EXERCISE PROMPT:
Every line from the one holding "You are a computer-use" to the end of the entries should be repeated exactly, with the pictures left out.

INPUT DATA:
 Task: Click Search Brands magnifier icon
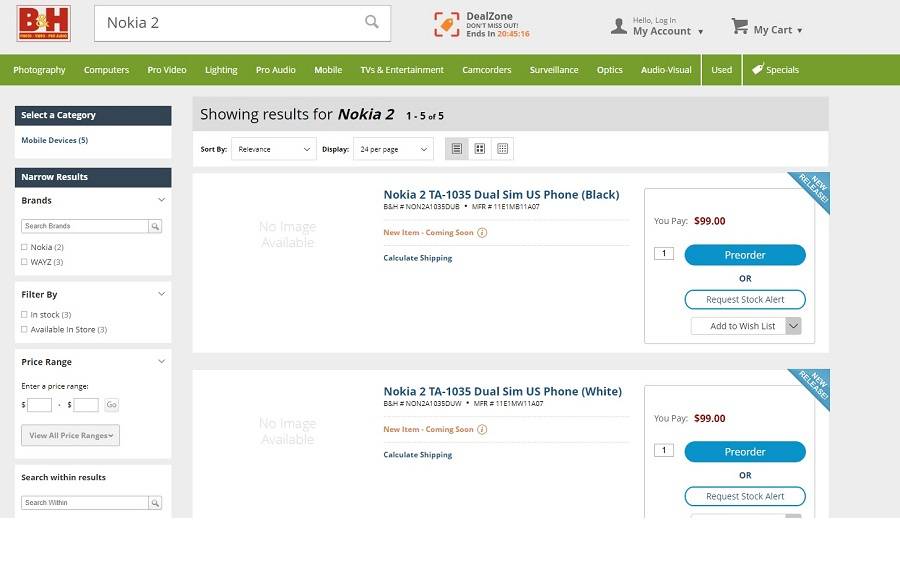click(x=155, y=227)
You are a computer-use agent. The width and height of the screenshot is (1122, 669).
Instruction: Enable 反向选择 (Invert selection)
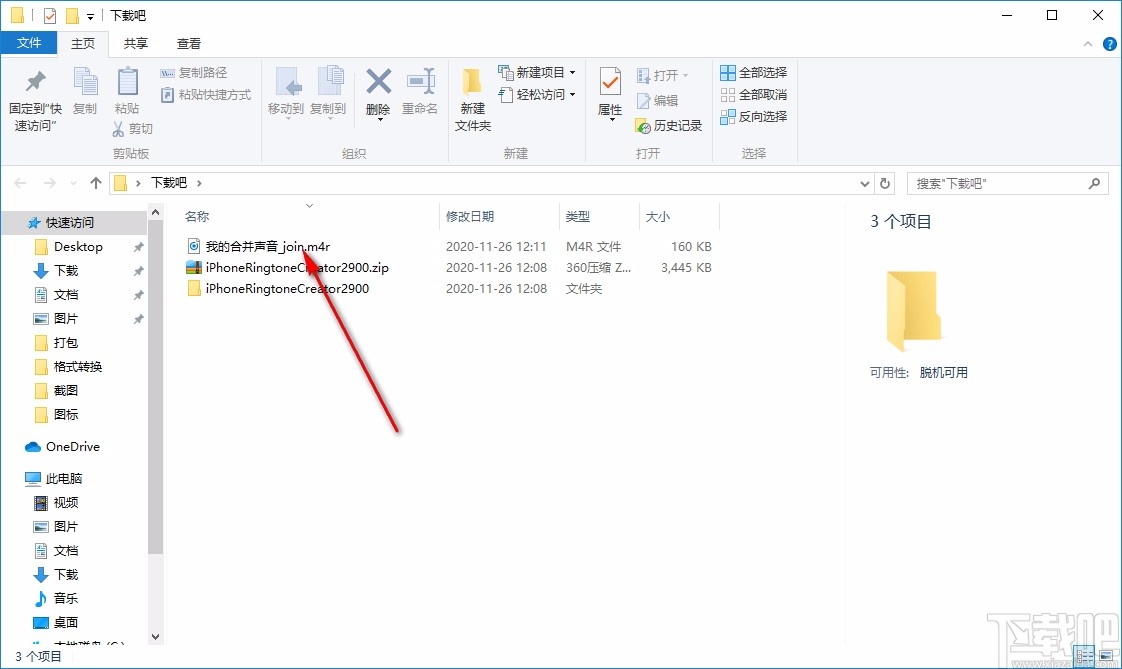click(x=752, y=117)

TASK ANSWER:
You are a computer-use agent. The width and height of the screenshot is (1122, 669).
Instruction: Enable 反向选择 (Invert selection)
click(x=752, y=117)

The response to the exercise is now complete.